Using R 3.2.2 and dplyr 0.7.2 I'm trying to figure out how to effectively use group_by with fields supplied as character vectors.

Selecting is easy I can select a field via string like this

(function(field) { 
  mpg %>% dplyr::select(field) 
})("cyl")

Multiple fields via multiple strings like this

(function(...) { 
  mpg %>% dplyr::select(!!!quos(...)) 
})("cyl", "hwy")

and multiple fields via one character vector with length > 1 like this

(function(fields) {  
  mpg %>% dplyr::select(fields)  
})(c("cyl", "hwy"))

With group_by I cannot really find a way to do this for more than one string because if I manage to get an output it ends up grouping by the string I supply.

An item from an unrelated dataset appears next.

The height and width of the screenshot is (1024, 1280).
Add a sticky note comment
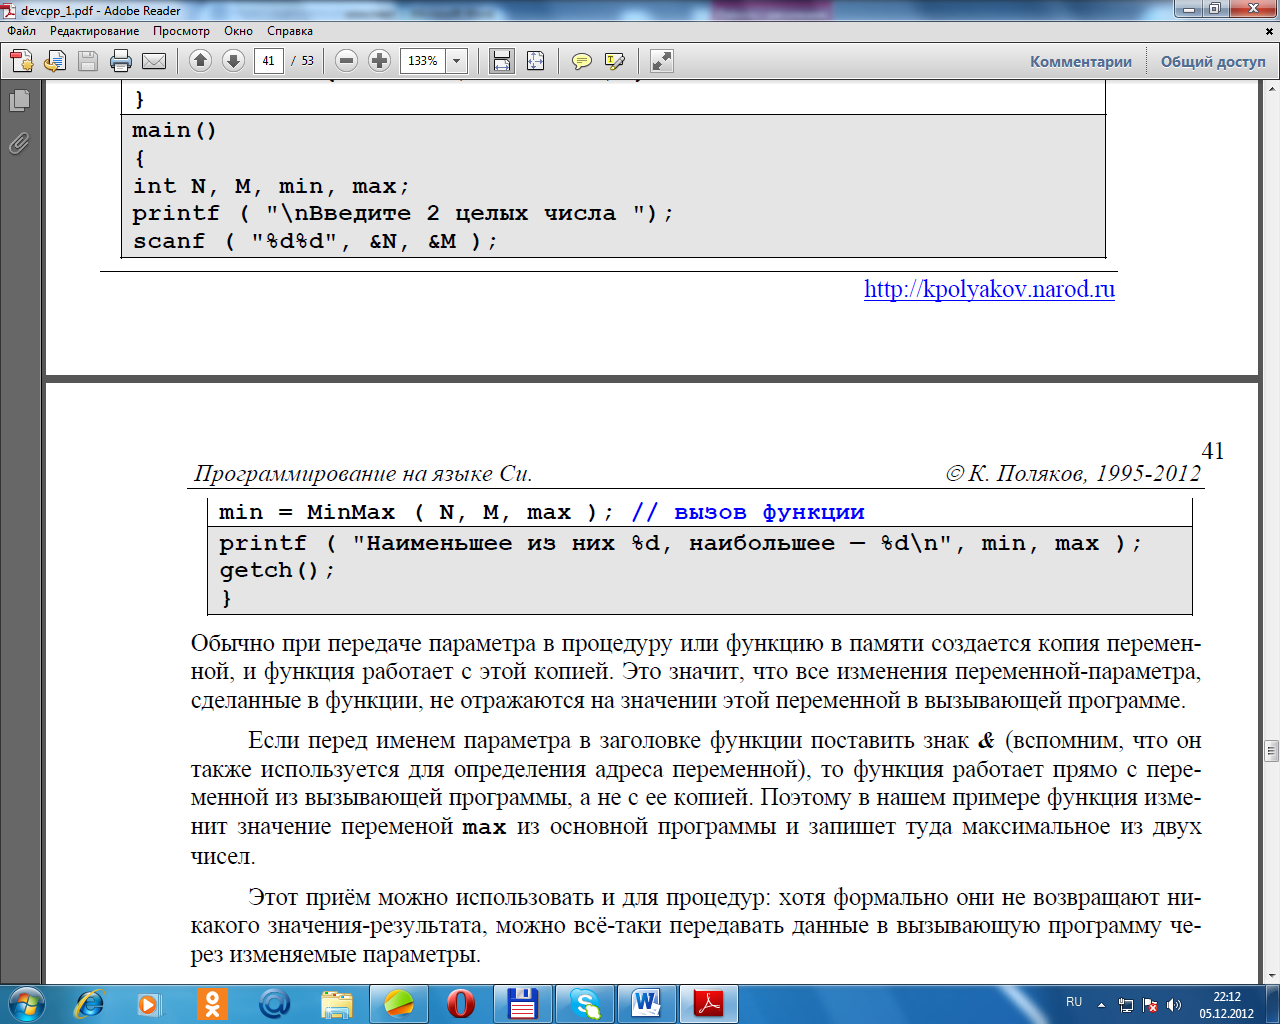[581, 61]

I managed to group by one string like this

(function(field) {  
  mpg %>% group_by(!!field := .data[[field]]) %>% tally() 
})("cyl")

Which is already quite ugly.

Does anyone know what I have to write so I can run

(function(field) {...})("cyl", "hwy")

and

(function(field) {...})(c("cyl", "hwy"))

respectively? I tried all sorts of combinations of !!, !!!, UQ, enquo, quos, unlist, etc... and saving them in intermediate variables because that sometimes seems to make a difference, but cannot get it to work.


Solution

  • select() is very special in dplyr. It doesn't accept columns, but column names or positions. So that's about the only main verb that accepts strings. (Technically when you supply a bare name like cyl to select, it actually gets evaluated as its own name, not as the vector inside the data frame.)

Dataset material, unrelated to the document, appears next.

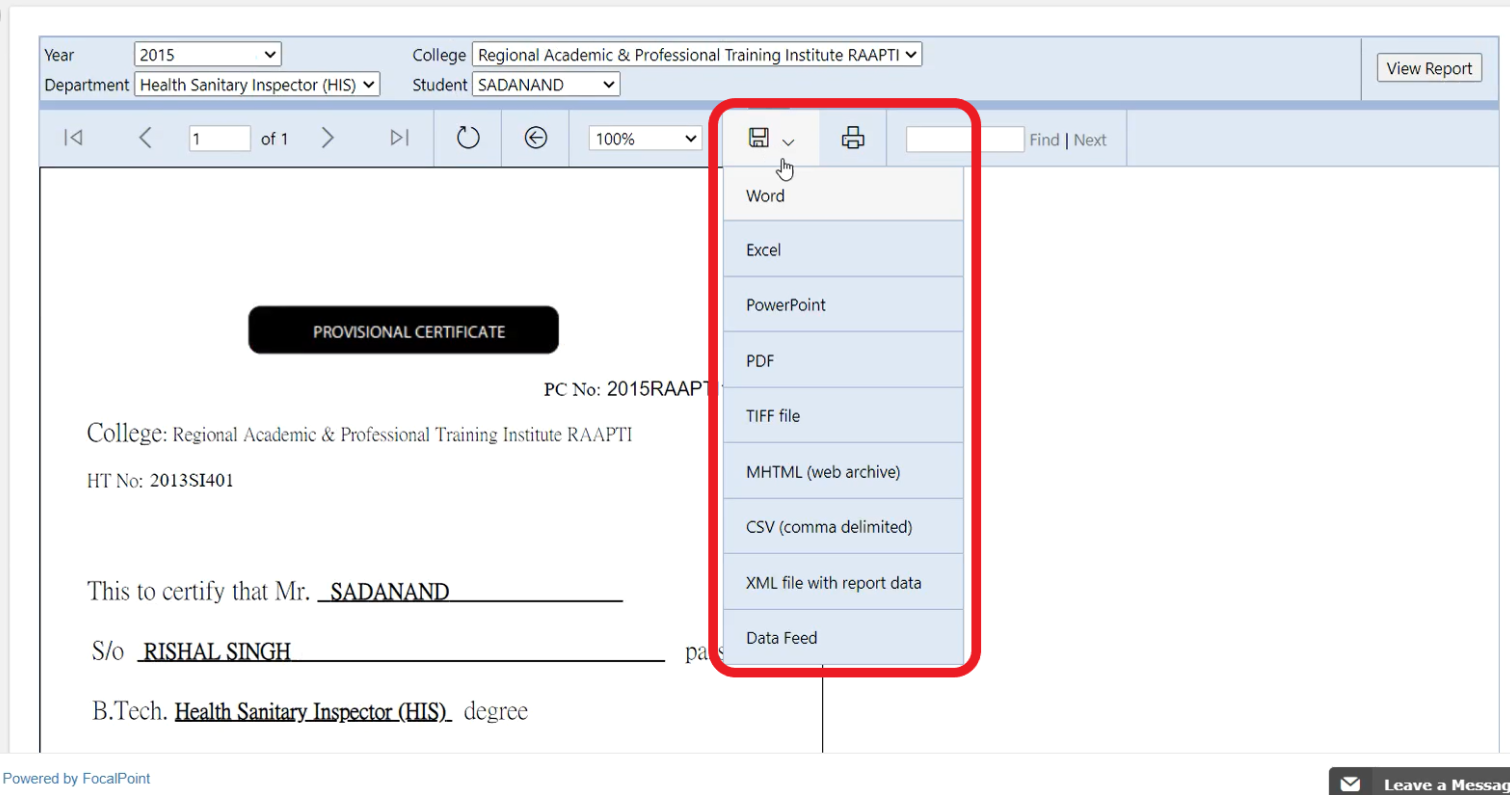Open the Student dropdown showing SADANAND
Image resolution: width=1510 pixels, height=795 pixels.
coord(546,85)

    If you want your function to take simple strings, as opposed to bare expressions or symbols, you don't need quosures. Just create symbols from the strings and unquote them:

    myselect <- function(...) {
      syms <- syms(list(...))
      select(mtcars, !!! syms)
    }
    mygroup <- function(...) {
      syms <- syms(list(...))
      group_by(mtcars, !!! syms)
    }
    
    myselect("cyl", "disp")
    mygroup("cyl", "disp")
    

    To debug the unquoting, wrap with expr() and check that the expression looks right:

    syms <- syms(list("cyl", "disp"))
    expr(group_by(mtcars, !!! syms))
    #> group_by(mtcars, cyl, disp)    # yup, looks right!
    

    See this talk for more on this (we'll update the programming vignette to make the concepts clearer): https://schd.ws/hosted_files/user2017/43/tidyeval-user.pdf.

    Finally, note that many verbs have a _at suffix variant that accepts strings and character vectors without fuss:

    group_by_at(mtcars, c("cyl", "disp"))